WHAT YOU HAVE TO DO: If a line of the data below contains the string "will", copy it into your answer.

Saved data entries:
────────────────────
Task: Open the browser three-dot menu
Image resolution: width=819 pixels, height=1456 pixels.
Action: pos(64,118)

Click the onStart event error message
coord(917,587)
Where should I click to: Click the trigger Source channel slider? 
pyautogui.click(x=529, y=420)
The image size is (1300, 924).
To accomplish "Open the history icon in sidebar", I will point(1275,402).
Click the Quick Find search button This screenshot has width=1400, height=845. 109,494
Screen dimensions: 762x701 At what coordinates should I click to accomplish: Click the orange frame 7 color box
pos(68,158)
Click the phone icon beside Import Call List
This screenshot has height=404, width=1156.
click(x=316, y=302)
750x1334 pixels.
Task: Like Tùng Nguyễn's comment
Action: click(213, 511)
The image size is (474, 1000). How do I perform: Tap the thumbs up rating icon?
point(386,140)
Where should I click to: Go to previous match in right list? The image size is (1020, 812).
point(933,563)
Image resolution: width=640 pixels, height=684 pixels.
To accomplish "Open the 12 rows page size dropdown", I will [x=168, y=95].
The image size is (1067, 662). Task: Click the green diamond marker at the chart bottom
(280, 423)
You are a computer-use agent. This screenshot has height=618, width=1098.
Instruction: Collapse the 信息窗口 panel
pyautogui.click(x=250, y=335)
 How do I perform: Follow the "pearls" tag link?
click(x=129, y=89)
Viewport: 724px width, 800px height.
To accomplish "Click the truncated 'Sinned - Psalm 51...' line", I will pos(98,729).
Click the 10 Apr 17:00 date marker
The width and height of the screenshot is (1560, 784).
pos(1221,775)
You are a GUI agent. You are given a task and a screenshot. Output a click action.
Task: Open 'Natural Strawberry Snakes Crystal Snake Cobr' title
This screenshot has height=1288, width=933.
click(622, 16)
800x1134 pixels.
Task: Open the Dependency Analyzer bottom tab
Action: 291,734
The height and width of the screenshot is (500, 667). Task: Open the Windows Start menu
────────────────────
EXERCISE RESULT:
To accomplish "Open the history icon in sidebar", I will point(1275,402).
To accomplish "Open the 12 rows page size dropdown", I will [x=168, y=95].
To accomplish "Click the truncated 'Sinned - Psalm 51...' line", I will pos(98,729).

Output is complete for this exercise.